Posted: 25th Nov, 2010 By: MarkJ

Broadband ISP TalkTalk UK has announced that it is proceeding with plans to launch a controversial new internet
anti-malware security technology (
Virus Alerts Service) and expects to "
commence trials [with] a limited number of customers" within the next few weeks. The service first emerged in July (
here) after some of TalkTalk's customers spotted that their online
website browsing activity was being recorded without consent.
The system, which the
Information Commissioner's Office (ICO) recently likened to Phorm (
BT Webwise) (
here), follows customers around the internet and makes an anonymous record of the website addresses (
URLs) they visit.
TalkTalk Technology's Managing Director, Clive Dorsman, said:
"As we’ve outlined before, we want to deploy some new free internet security technology to help make the internet safer for our customers. These days homes have so many devices hooked up to the web, working across multiple platforms, that keeping them all secure is harder than ever. Our plan is to provide an additional level of security at a network level – in other words stopping the bad stuff before it gets into your home in the first place.
We’ve had lots of feedback on this topic in recent months. We would like you to know that we have welcomed the chance to review this feedback, and have had some useful discussions with the relevant public bodies. We now expect to be able to commence trials for a limited number of customers who have agreed to test our anti-malware system in the next few weeks."

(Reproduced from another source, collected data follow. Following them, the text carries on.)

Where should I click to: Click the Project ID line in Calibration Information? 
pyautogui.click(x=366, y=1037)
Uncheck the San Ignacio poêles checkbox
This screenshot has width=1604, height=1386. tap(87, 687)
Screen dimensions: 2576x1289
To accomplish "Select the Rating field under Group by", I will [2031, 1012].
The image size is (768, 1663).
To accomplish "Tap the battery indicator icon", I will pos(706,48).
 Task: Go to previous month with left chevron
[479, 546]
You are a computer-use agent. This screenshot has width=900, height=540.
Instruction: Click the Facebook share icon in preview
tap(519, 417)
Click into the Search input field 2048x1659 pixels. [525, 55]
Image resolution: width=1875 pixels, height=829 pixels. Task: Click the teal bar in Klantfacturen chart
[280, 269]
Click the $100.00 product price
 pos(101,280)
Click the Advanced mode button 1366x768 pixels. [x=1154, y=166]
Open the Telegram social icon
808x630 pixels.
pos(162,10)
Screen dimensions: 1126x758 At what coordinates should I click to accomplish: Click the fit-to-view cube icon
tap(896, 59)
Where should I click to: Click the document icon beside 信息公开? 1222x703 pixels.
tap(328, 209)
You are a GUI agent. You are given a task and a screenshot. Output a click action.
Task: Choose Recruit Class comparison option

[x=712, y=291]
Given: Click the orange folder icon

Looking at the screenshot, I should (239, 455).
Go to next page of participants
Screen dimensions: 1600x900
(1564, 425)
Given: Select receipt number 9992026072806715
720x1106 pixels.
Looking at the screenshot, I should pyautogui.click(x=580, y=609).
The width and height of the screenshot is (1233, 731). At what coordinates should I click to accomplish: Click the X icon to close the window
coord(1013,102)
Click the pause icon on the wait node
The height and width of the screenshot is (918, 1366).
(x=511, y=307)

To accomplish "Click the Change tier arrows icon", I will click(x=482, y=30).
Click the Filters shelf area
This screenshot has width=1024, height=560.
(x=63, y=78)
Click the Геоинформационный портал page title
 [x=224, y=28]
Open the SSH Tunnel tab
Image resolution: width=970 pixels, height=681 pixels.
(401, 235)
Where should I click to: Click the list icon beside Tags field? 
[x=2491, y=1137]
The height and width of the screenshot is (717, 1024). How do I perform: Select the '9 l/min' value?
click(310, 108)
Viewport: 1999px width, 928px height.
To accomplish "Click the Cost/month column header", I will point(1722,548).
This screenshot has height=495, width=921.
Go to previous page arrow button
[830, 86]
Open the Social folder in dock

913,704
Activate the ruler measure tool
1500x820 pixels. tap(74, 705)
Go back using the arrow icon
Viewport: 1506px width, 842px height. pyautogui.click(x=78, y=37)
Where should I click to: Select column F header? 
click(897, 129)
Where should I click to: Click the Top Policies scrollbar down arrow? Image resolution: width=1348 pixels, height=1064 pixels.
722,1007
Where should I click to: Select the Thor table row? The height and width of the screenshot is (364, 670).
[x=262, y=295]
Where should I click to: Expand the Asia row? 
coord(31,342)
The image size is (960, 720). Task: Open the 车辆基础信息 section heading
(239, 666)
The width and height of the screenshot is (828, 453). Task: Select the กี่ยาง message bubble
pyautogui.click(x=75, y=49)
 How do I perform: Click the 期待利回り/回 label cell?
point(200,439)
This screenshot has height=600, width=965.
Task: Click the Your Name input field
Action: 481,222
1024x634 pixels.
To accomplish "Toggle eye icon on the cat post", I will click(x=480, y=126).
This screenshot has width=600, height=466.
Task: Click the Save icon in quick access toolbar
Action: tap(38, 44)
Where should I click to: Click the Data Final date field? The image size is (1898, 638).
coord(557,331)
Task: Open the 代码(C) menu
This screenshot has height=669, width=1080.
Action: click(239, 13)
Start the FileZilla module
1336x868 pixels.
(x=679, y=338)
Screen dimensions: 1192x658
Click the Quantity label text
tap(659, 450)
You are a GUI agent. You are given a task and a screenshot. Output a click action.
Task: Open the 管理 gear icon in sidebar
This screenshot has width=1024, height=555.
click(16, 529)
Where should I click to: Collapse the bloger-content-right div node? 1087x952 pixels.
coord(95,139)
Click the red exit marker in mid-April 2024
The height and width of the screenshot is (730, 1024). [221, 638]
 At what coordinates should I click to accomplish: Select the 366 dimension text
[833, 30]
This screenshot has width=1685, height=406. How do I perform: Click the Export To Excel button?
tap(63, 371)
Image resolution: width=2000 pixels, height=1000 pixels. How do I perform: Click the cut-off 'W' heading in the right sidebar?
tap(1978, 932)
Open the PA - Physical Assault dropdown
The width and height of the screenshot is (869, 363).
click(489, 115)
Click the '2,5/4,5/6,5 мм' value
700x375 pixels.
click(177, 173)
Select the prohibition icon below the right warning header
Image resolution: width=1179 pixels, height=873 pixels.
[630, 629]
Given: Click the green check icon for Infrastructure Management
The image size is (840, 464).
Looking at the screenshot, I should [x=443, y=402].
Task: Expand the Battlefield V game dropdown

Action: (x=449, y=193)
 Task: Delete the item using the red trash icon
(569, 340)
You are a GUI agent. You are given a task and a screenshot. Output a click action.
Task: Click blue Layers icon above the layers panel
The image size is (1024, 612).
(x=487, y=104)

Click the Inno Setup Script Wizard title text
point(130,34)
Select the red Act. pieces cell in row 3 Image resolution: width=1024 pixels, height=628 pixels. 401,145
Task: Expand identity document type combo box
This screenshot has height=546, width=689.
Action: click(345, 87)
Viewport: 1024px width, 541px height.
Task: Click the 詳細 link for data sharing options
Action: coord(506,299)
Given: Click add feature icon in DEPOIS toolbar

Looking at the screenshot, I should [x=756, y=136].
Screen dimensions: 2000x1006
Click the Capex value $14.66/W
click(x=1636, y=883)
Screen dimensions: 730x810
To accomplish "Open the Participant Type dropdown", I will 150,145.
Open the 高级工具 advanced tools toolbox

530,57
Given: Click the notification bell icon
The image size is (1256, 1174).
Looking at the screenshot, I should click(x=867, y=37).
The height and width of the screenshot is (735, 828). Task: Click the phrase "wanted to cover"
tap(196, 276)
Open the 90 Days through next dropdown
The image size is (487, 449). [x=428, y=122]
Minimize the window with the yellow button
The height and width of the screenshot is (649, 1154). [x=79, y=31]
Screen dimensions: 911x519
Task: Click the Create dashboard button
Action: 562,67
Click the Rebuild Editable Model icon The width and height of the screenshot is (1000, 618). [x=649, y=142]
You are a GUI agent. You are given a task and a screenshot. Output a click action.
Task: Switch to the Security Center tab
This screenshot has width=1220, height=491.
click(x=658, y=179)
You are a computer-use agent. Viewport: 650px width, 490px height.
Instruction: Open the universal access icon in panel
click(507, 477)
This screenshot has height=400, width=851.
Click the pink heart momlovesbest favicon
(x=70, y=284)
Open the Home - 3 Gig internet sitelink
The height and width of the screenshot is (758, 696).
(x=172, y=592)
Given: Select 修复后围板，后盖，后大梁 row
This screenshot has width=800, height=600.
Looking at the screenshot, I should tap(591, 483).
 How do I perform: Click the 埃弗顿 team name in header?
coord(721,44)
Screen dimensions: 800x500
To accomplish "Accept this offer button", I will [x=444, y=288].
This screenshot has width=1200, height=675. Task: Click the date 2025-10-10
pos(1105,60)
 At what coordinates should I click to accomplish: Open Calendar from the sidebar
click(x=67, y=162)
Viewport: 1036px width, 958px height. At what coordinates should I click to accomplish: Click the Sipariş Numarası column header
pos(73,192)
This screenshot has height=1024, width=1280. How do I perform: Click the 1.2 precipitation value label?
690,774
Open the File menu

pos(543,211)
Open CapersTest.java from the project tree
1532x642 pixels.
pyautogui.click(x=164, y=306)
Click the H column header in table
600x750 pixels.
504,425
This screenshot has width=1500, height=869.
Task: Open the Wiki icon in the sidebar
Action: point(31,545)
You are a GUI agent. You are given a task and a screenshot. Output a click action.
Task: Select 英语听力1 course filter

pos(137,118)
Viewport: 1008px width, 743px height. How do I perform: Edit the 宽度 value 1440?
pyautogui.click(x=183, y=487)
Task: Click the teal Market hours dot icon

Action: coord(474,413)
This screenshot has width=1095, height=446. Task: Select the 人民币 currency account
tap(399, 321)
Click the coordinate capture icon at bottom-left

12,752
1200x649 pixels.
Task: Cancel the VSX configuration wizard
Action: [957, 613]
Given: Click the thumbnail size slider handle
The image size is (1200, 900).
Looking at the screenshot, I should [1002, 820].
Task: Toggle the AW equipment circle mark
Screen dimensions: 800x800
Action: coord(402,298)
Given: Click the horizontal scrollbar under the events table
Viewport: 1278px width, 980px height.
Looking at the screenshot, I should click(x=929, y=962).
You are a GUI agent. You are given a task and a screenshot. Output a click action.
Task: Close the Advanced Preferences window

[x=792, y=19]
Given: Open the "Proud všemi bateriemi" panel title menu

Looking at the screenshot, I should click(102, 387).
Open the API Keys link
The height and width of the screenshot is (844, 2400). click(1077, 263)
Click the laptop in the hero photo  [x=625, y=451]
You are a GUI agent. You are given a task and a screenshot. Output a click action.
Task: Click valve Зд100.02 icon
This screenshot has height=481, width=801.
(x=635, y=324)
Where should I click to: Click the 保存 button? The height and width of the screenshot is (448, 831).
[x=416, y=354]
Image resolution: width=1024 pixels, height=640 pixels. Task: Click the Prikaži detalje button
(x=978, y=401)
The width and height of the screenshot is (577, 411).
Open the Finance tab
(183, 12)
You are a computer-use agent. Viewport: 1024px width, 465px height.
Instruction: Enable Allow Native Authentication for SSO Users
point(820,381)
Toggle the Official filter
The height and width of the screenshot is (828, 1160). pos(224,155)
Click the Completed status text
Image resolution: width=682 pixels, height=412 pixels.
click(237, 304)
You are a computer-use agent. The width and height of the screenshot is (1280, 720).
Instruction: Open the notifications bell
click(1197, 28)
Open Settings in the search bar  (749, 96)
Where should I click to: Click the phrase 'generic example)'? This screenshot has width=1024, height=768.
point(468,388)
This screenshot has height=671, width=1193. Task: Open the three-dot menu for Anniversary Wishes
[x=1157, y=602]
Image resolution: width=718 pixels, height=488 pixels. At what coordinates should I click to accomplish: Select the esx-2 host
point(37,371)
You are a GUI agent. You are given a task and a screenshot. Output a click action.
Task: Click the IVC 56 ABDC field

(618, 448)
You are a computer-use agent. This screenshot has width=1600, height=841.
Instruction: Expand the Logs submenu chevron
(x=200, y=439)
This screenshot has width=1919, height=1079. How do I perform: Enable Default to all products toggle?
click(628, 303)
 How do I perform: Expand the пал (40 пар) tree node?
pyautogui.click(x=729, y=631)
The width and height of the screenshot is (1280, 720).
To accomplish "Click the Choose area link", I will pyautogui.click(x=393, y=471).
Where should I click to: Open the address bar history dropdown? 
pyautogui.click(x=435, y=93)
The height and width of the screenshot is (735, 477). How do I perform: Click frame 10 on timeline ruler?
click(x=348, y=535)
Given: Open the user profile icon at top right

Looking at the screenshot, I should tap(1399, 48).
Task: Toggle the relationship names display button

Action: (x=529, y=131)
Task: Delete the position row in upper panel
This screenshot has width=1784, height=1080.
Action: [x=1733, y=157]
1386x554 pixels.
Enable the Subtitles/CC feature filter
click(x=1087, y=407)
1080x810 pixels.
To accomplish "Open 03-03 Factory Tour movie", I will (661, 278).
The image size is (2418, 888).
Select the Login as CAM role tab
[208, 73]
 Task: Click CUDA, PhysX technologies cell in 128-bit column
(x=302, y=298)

At the time TalkTalk did not appear to recognise that the location of a URL and
the URL itself can also contain sensitive personal data, such as names and addresses. The UK
Regulation of Investigatory Powers Act 2000 (RIPA) clearly prohibits "
interception of a communication", a rule that is currently in the process of being tightened even further to match EU law (
here).
Clive Dorsman added:
"As a reminder, this system will warn customers who opt into the service about sites they try to access, which we know to be infected with viruses or other malicious software. The system also records all the website URLs to which our whole network has been asked to connect. The system simply records the destination website URLs; it does not record who sends the request or other personal data with the URL."
The final sentence of Dorsman's comment appears, without further information, to be contradictory and states that the service "
simply records the destination website URLs" but not "
personal data with the URL".
The suggestion above appears to be that TalkTalk will strip personal data from a URL, which is good news, although the language is unclear. In any case, accurately identifying personal information from the structure of a dynamic URL, via an automatic system no less, is unlikely to be very effective.
We are currently attempting to gain further information on this point and will report back once a reply has been recieved. In the meantime TalkTalk has uploaded a new
Virus Alerts Q&A page.
Related News:
26th July 2010 - UK ISP Talk Talk Monitoring its Customers Online Activity Without Consent
30th July 2010 - UK ISP Talk Talk Defends Customer Website Snooping System
16th August 2010 - ISP Talk Talk UK Responds to Privacy Concerns Over URL Monitoring Service
23rd August 2010 - UK ISP Talk Talk Defends Website URL Tracking System from Privacy Concerns
7th September 2010 - Trouble for UK ISP Talk Talk as ICO Criticises Website URL Snooping System
UPDATE 27th November 2010We have waited several days to get a reply and clarification from TalkTalk's chief PR agent about our question above, although so far nothing has been forthcoming.